[Given data]

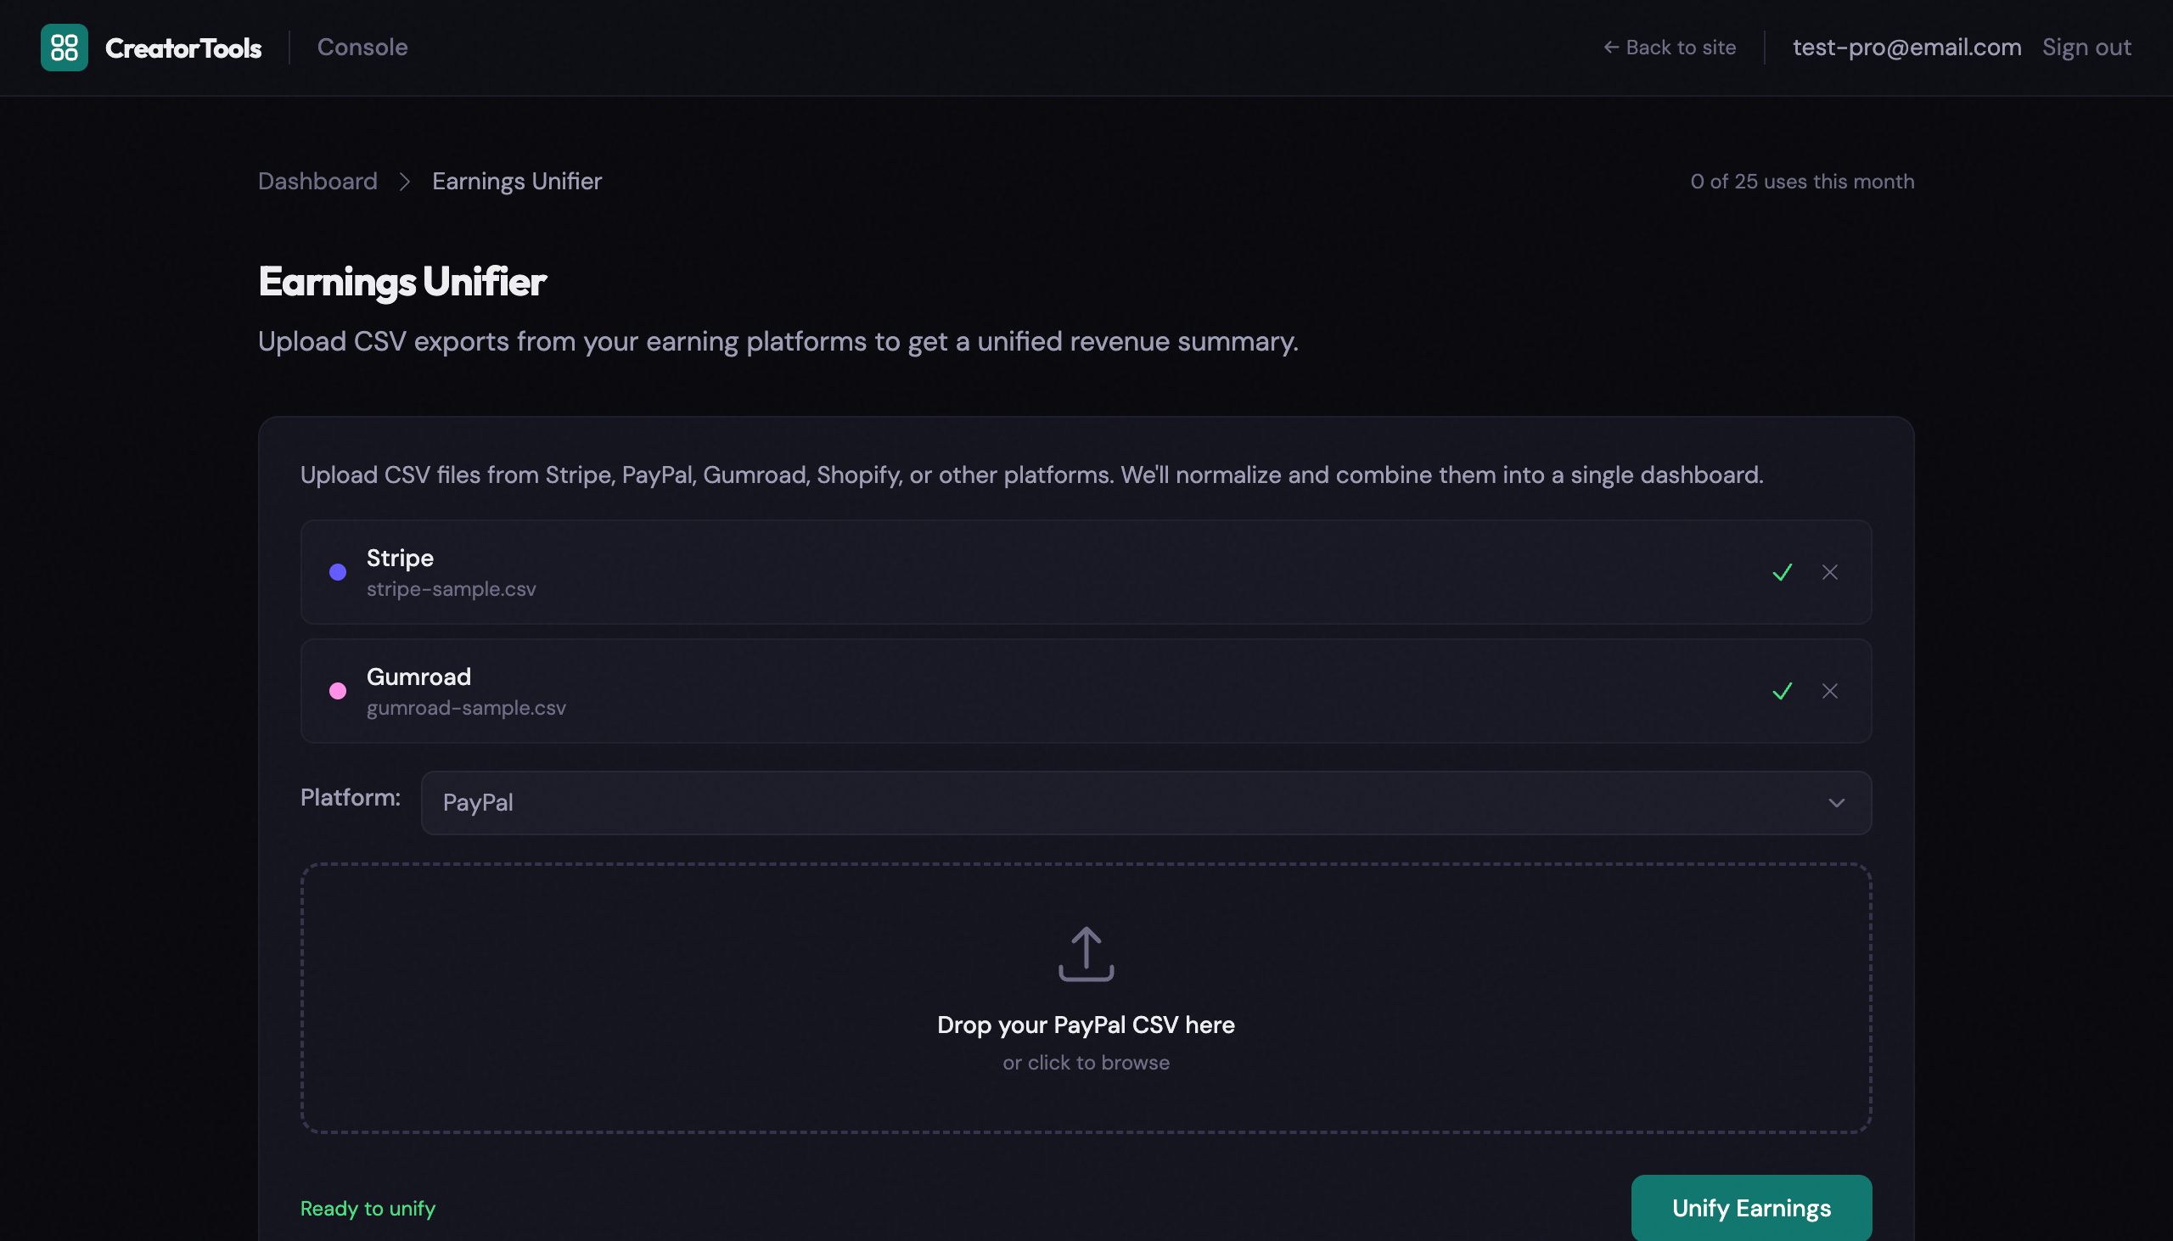Click the CreatorTools logo icon
This screenshot has width=2173, height=1241.
coord(64,47)
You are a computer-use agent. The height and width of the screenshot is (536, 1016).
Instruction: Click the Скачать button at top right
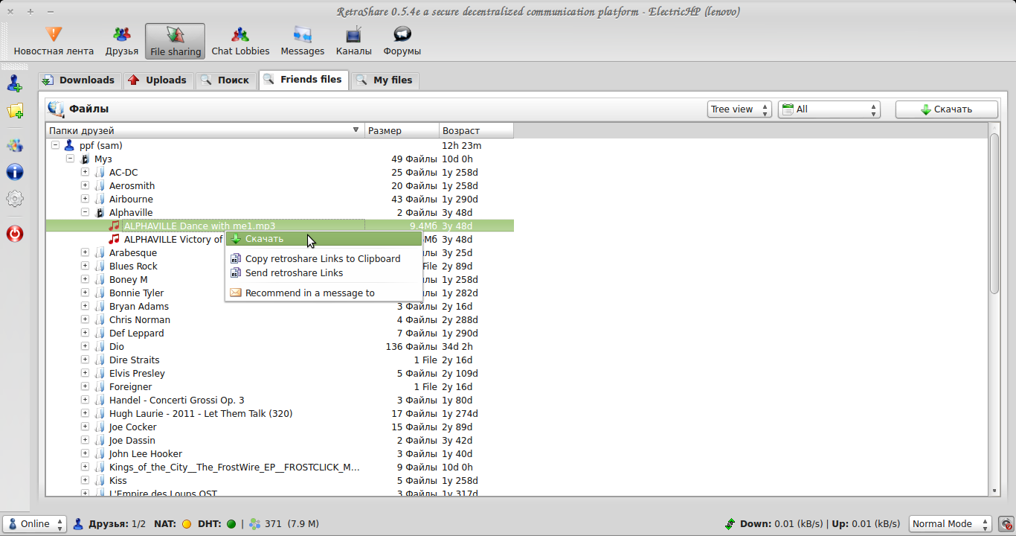[x=946, y=109]
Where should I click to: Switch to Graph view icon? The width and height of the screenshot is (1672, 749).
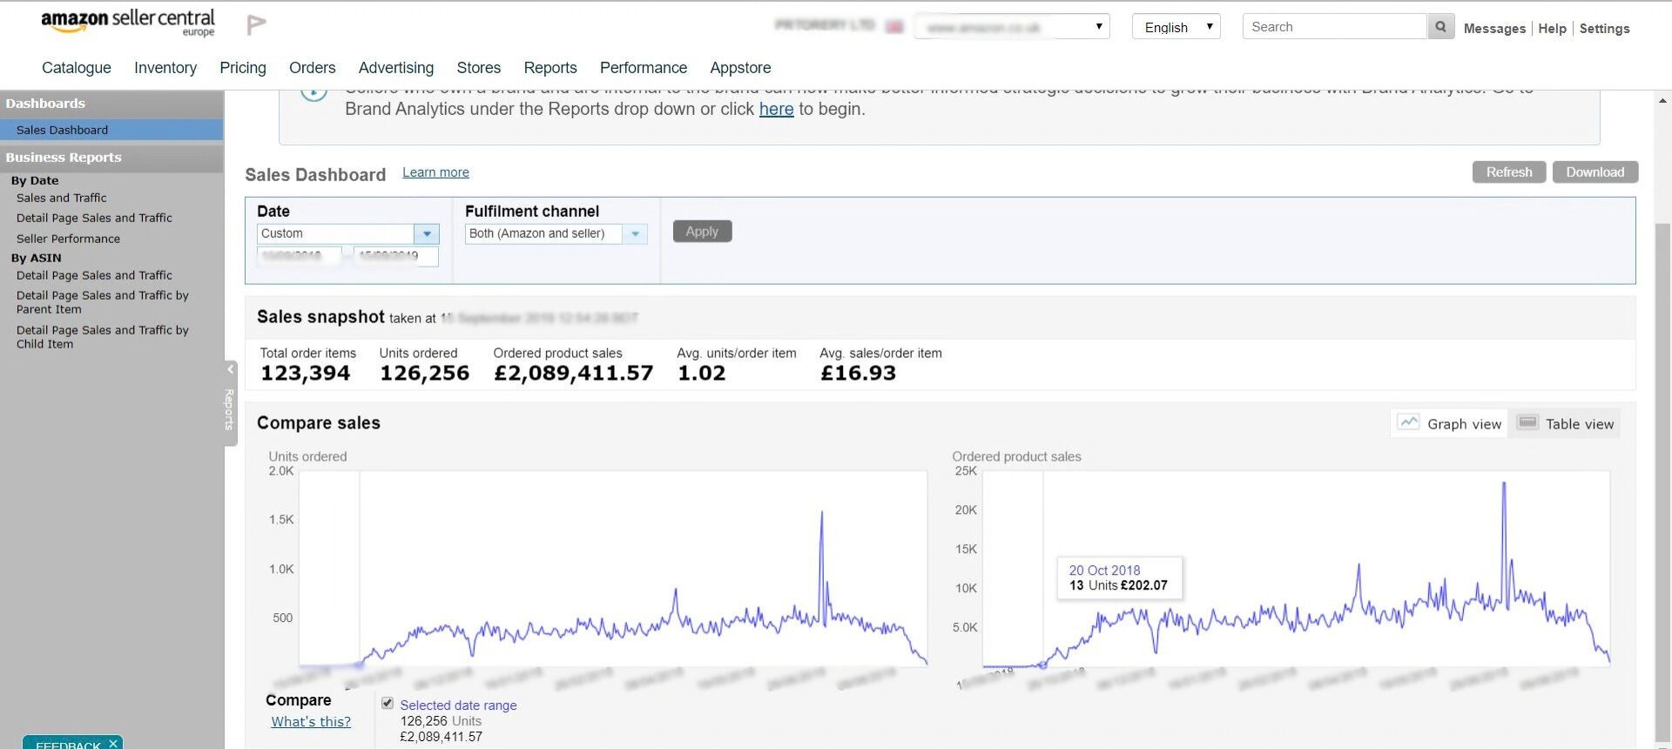(1408, 422)
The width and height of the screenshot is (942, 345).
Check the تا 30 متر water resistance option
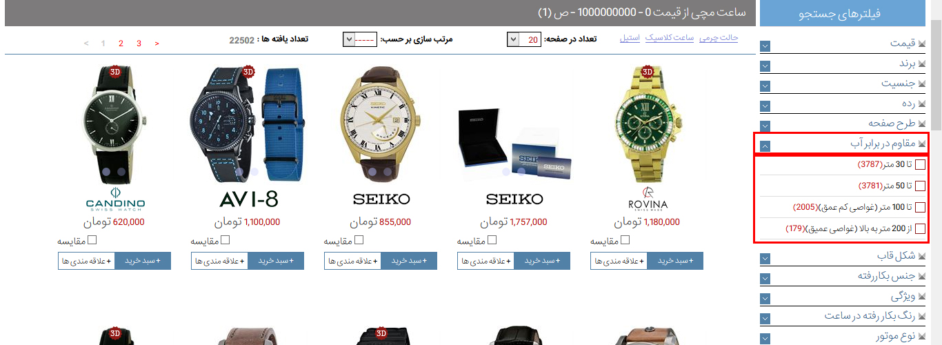pos(920,164)
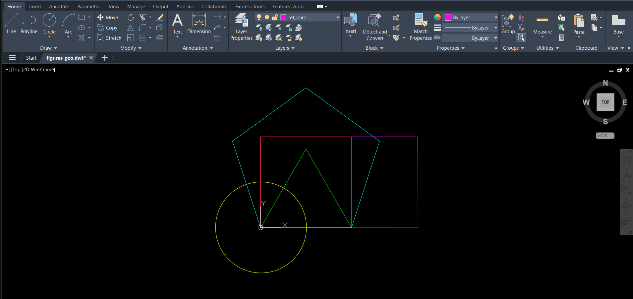Toggle freeze sun icon for ret_ouro layer

point(267,17)
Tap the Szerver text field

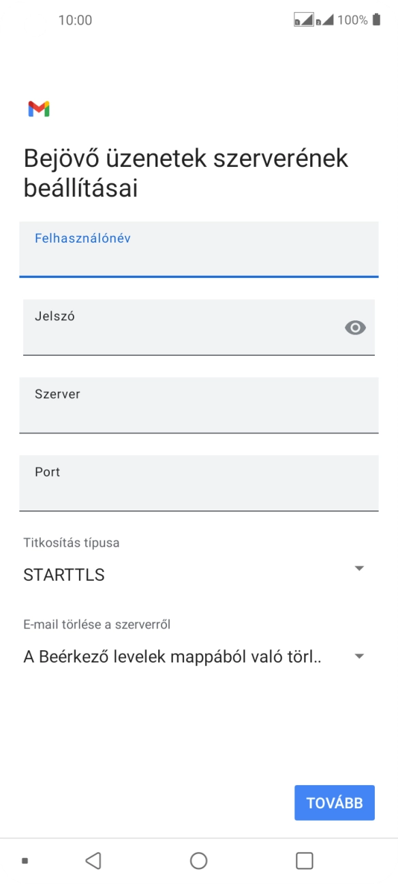pyautogui.click(x=198, y=405)

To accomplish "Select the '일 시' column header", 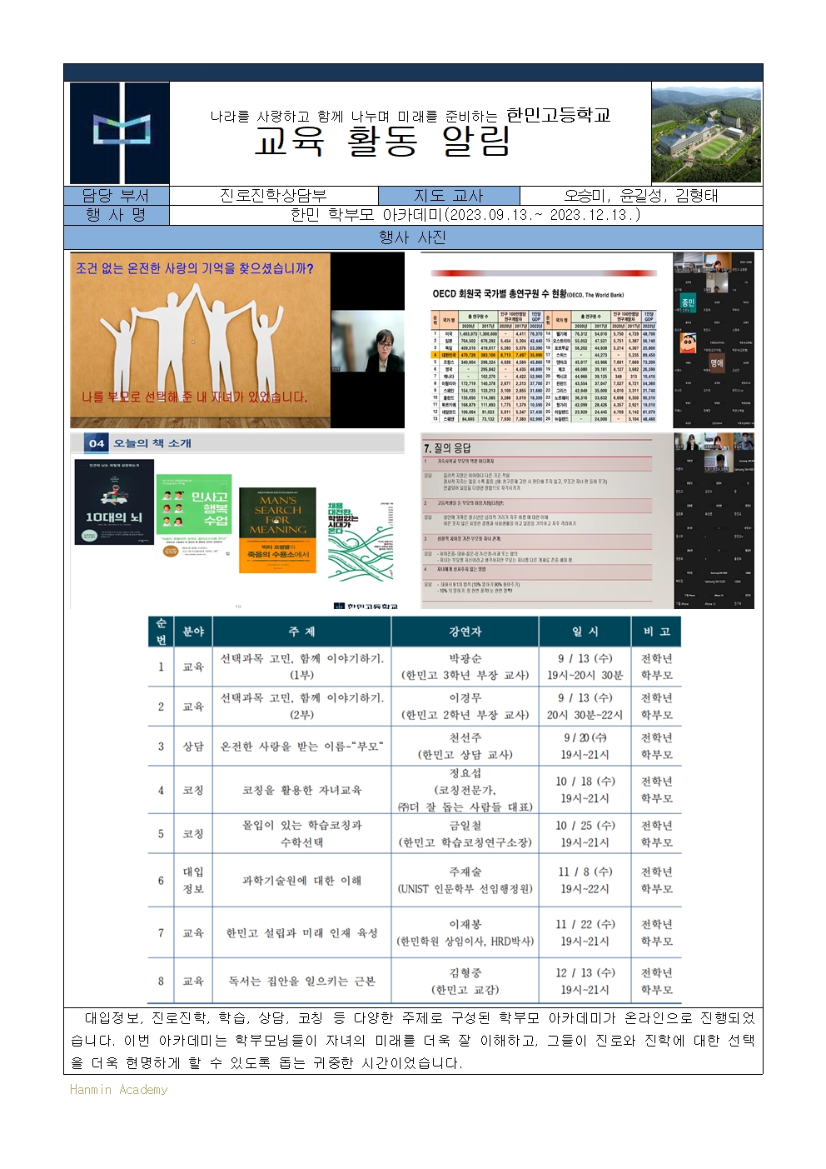I will pos(585,632).
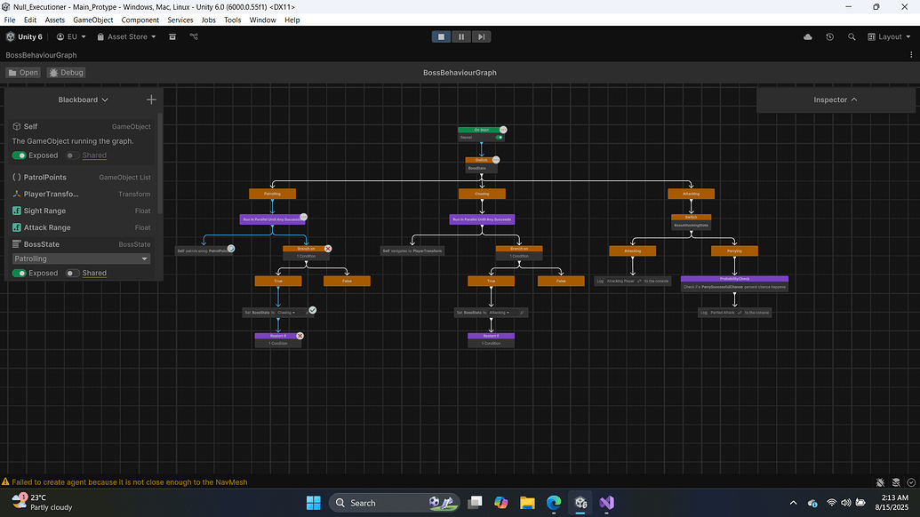Open the Window menu

click(262, 19)
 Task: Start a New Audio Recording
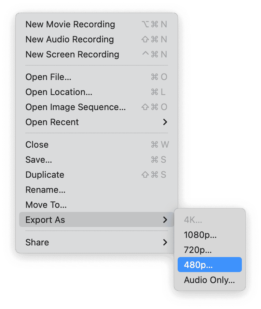(69, 39)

[/Given data]

Your objective ▸
Exact copy, no pictures. Write out the lines in the entries above, starting with the line with "Instruction: Click the" and going on through the line with "The width and height of the screenshot is (942, 345).", keeping both.

Response area ▸
Instruction: Click the Скачать button at top right
[x=946, y=109]
Where should I click to: Switch to Graph view icon? The width and height of the screenshot is (1672, 749).
(1408, 422)
The width and height of the screenshot is (942, 345).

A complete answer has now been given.